Exercise directions
Count the lines in the material below that contain the word "height". Reply with the number only.
# Dataset start
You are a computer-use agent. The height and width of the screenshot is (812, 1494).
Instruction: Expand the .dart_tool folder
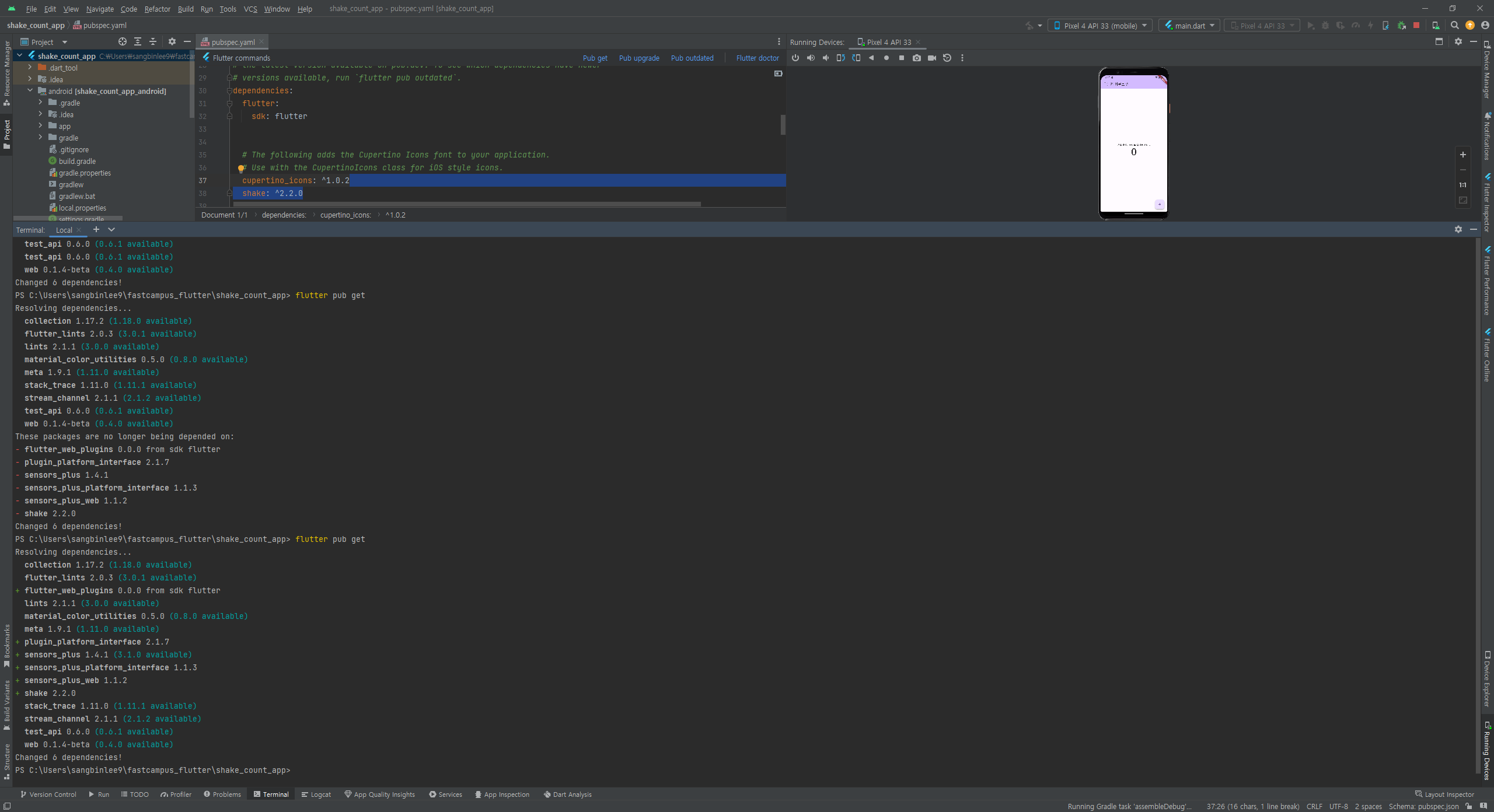click(x=30, y=68)

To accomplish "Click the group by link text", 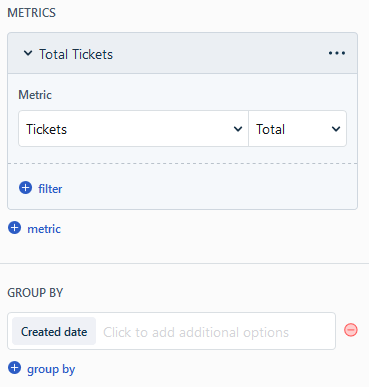I will pyautogui.click(x=51, y=369).
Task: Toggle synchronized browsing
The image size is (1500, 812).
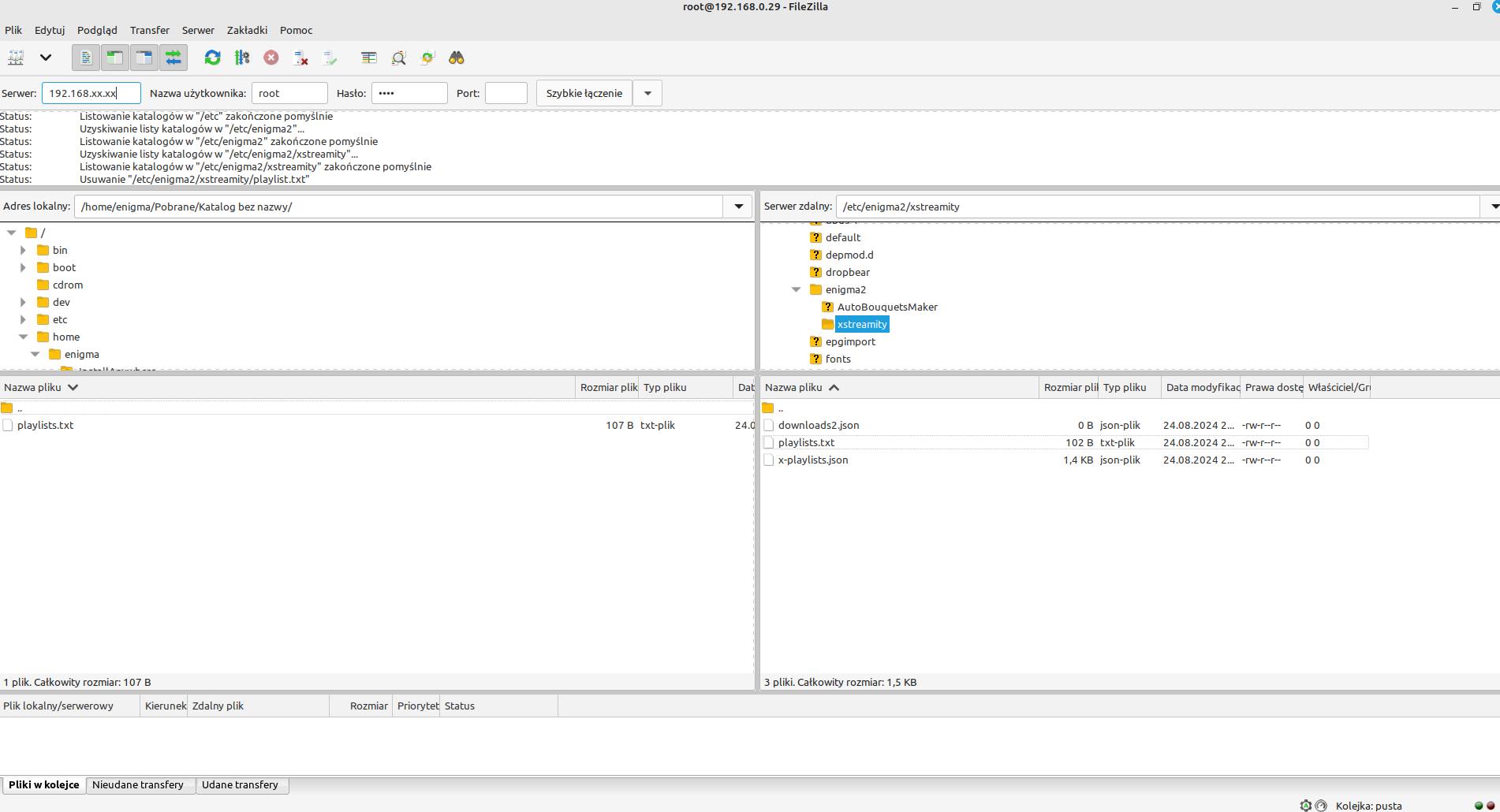Action: 427,58
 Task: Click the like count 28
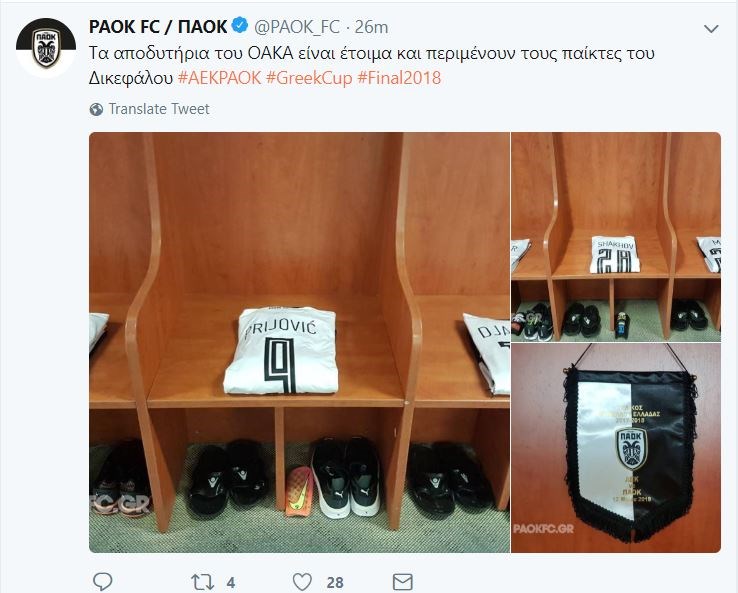click(x=335, y=583)
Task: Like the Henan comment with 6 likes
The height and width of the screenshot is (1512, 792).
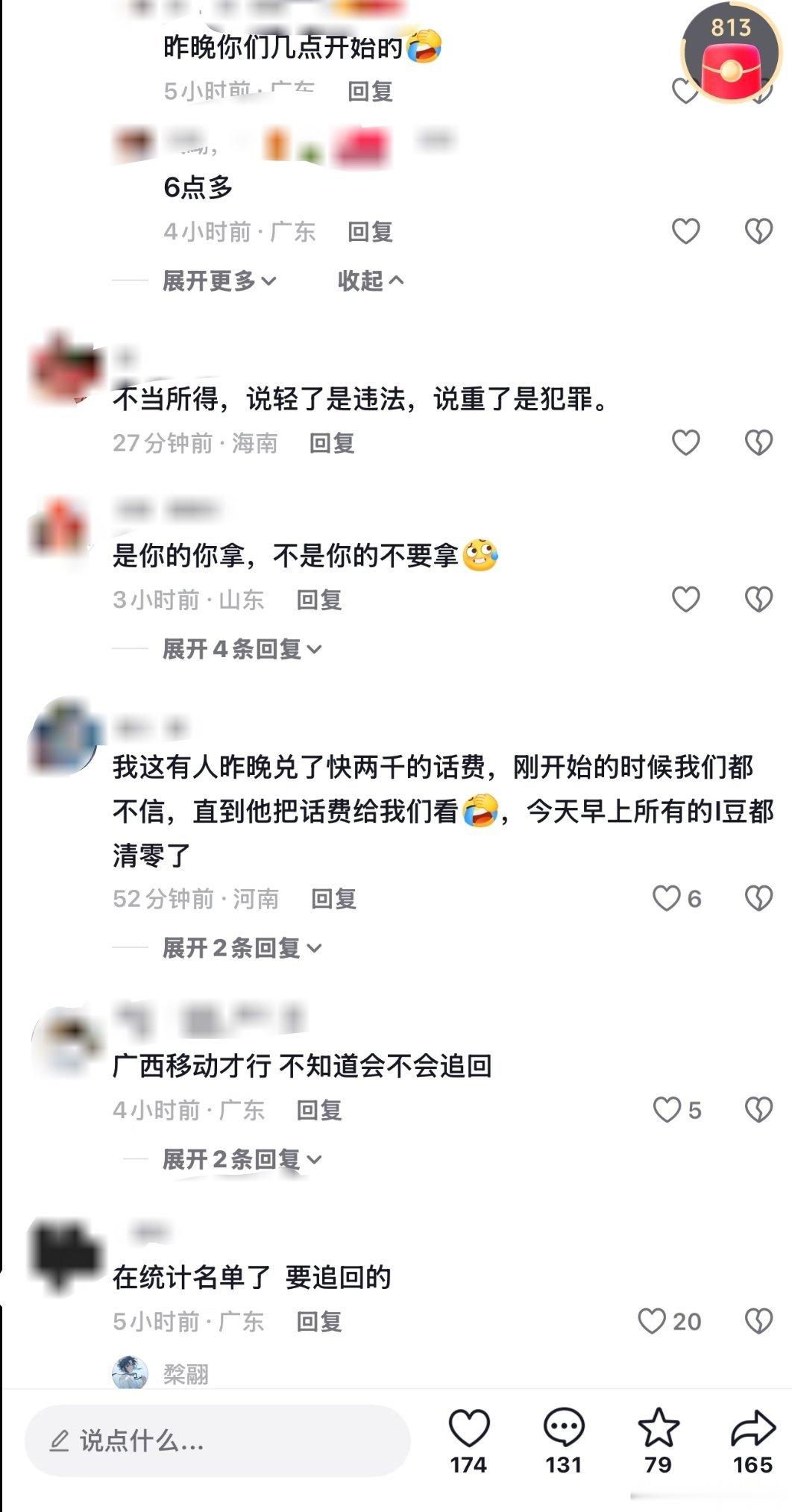Action: click(x=677, y=898)
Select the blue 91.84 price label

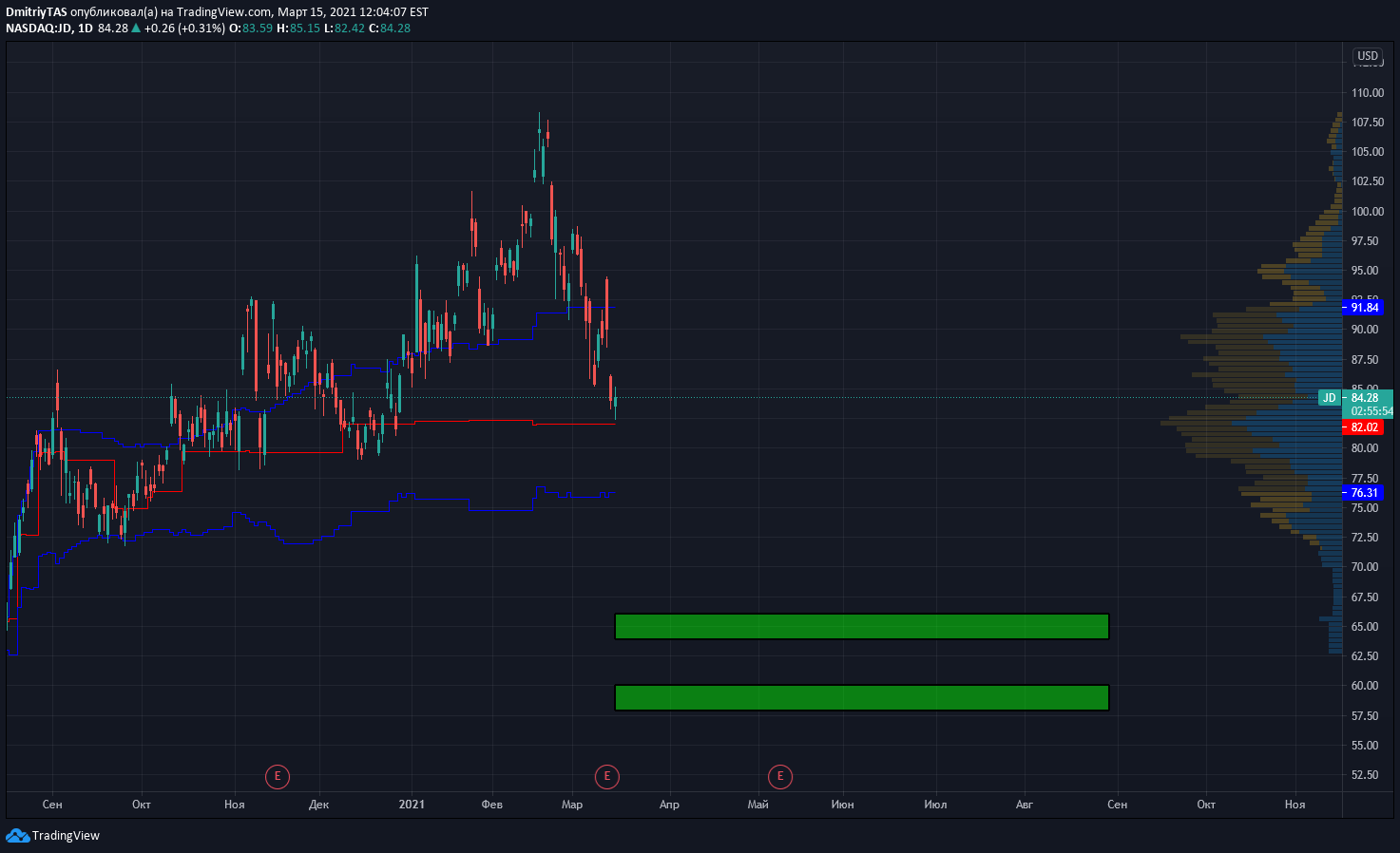point(1363,308)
# Dataset end
Result for this exercise
2